Enter the Agent: AI That Takes Proactive Action

This is the challenge Reach Security was built to address. The company is pioneering the use of agentic AI—a leap beyond the predictive models and generative assistants that have recently dominated the AI conversation. Unlike traditional AI that simply identifies potential issues or suggests fixes, Reach’s AI agents are designed to act autonomously. They perceive the security environment, reason through complex data, formulate a plan, and execute remediation with minimal human intervention.

“We’re redefining how companies close the gap between security investment and outcomes, using agentic AI to operationalize Microsoft’s E3 and E5 capabilities and help teams move from awareness to action across their security environment,” said Garrett Hamilton, CEO and co-founder of Reach Security.

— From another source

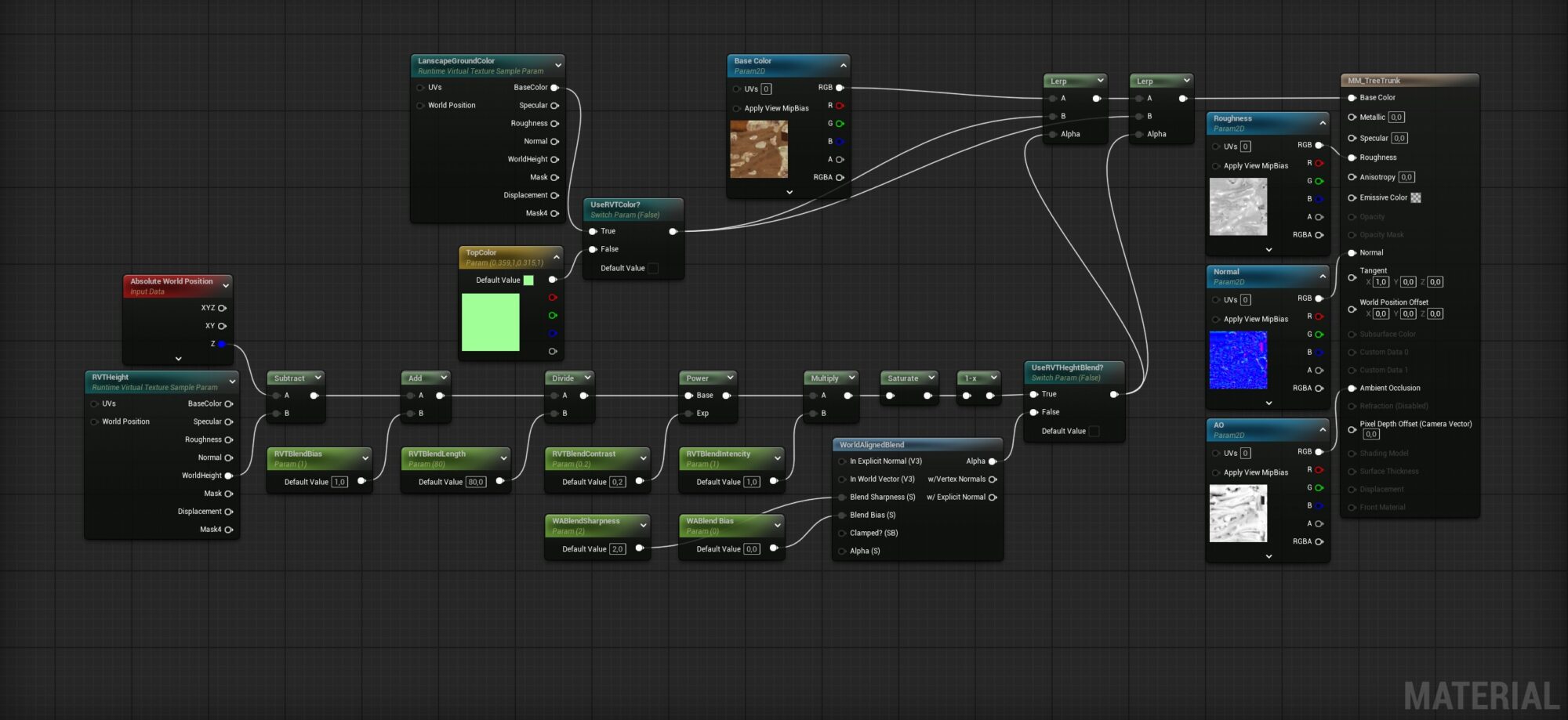Click the Roughness texture preview thumbnail
This screenshot has height=720, width=1568.
1239,206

The platform functions as an AI-native assistant that translates high-level security intent into concrete enforcement. It continuously scours an organization's Microsoft security stack, identifying misconfigurations, underutilized features, and policy drift across Microsoft Defender, Entra ID, and Purview. But its work doesn't stop at identification. The AI agents then prioritize these gaps based on real-world exposure and automate the remediation process, effectively acting as a tireless virtual teammate for overburdened security teams. Crucially, it simulates the business impact of any proposed change before deployment, ensuring that security hardening doesn't accidentally disrupt productivity—a common fear that often leads to inaction.

A Strategic Symbiosis Backed by Microsoft

Reach Security's acceptance into the Pegasus Program is the culmination of a deepening relationship with Microsoft. The startup is not just any applicant; it’s an invite-only participant in a program designed for high-growth B2B companies with proven market fit. This initiative provides more than just the up to $350,000 in Azure, GitHub, and LinkedIn credits; it offers deep go-to-market support, co-selling opportunities with Microsoft's own sales force, and direct access to enterprise customers.

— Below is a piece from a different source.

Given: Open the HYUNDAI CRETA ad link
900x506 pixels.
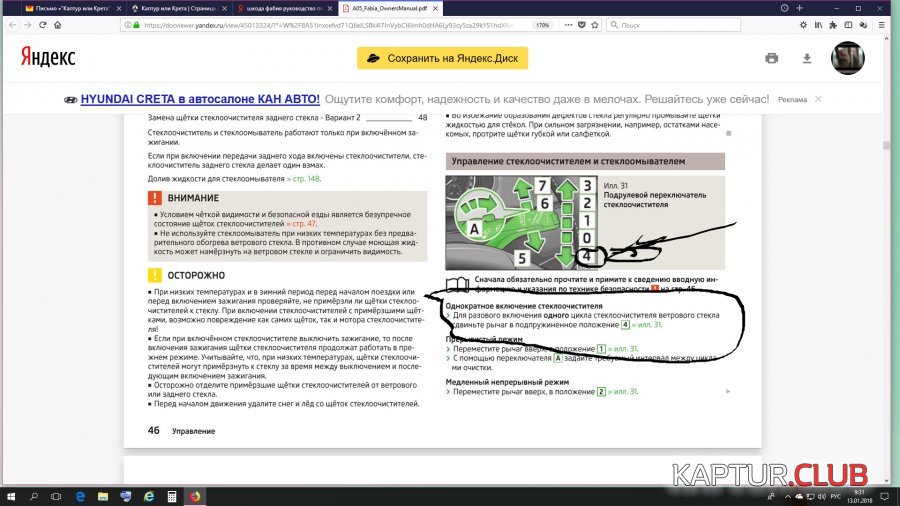Looking at the screenshot, I should coord(200,99).
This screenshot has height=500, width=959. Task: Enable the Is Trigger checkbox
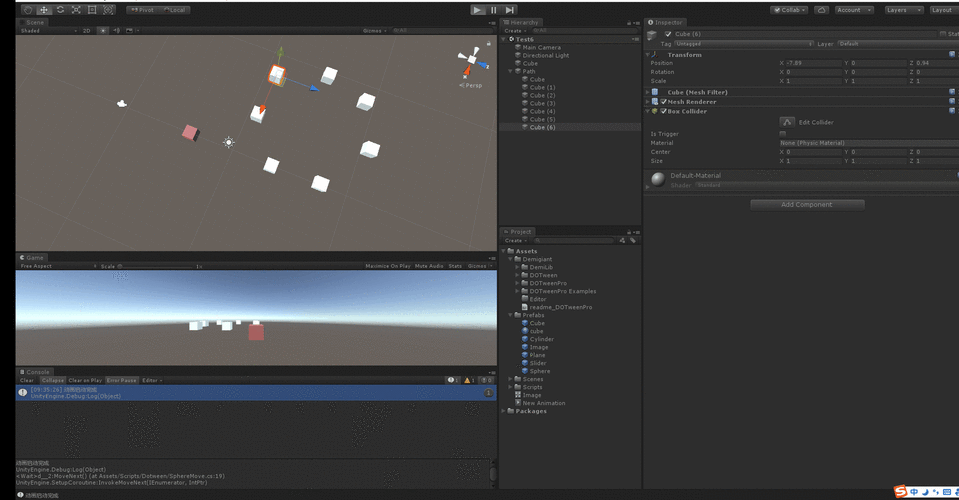(782, 133)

"We welcome Reach Security to the Microsoft for Startups Pegasus Program," noted Tom Davis, a Partner at Microsoft for Startups. "Through Pegasus, startups can build fast, scale smart, and sell more by tapping into the full power of Azure and the Microsoft ecosystem."

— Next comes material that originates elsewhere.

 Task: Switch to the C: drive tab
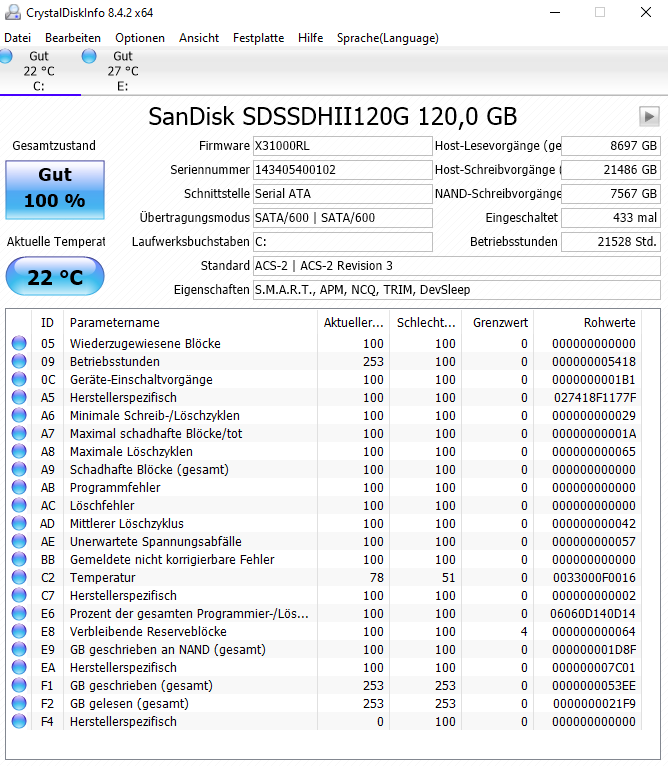pos(40,71)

This strategic embrace was foreshadowed by a recent $10 million strategic investment in Reach Security led by M12, Microsoft’s venture fund. That investment was a clear signal of Microsoft's validation of agentic AI and its recognition that solutions like Reach are essential for customers to unlock the full value of their Microsoft security investments. By backing and promoting a company that makes its own flagship products more effective, Microsoft is playing a savvy long game, ensuring customer success and stickiness within its ecosystem.

From Security Awareness to Measurable Enforcement

The practical implication for business leaders is a fundamental shift from a reactive security posture to a proactive, outcome-driven one. The collaboration aims to transform how enterprises manage their Microsoft security suites, moving them from simply being aware of vulnerabilities to actively enforcing a stronger, more resilient security posture.

By automating the analysis, prioritization, and remediation cycle, Reach’s agentic AI promises to deliver measurable exposure reduction across the most critical attack vectors: identity, endpoints, email, and network controls. This frees human security analysts from the monotonous work of chasing down misconfigurations and allows them to focus on higher-value tasks like threat hunting and strategic defense planning.

This model directly addresses the board-level demand for demonstrable return on security investment. Instead of pointing to a long list of purchased software licenses, CISOs can now present clear metrics on risk reduction, closed security gaps, and optimized tool utilization. It unifies a fragmented set of powerful but disconnected controls into a cohesive, intelligent, and self-tuning defense system. As cybercriminals increasingly leverage AI for their attacks, this partnership represents a crucial step in deploying AI for defense, empowering organizations to strengthen their posture and protect their assets at machine speed.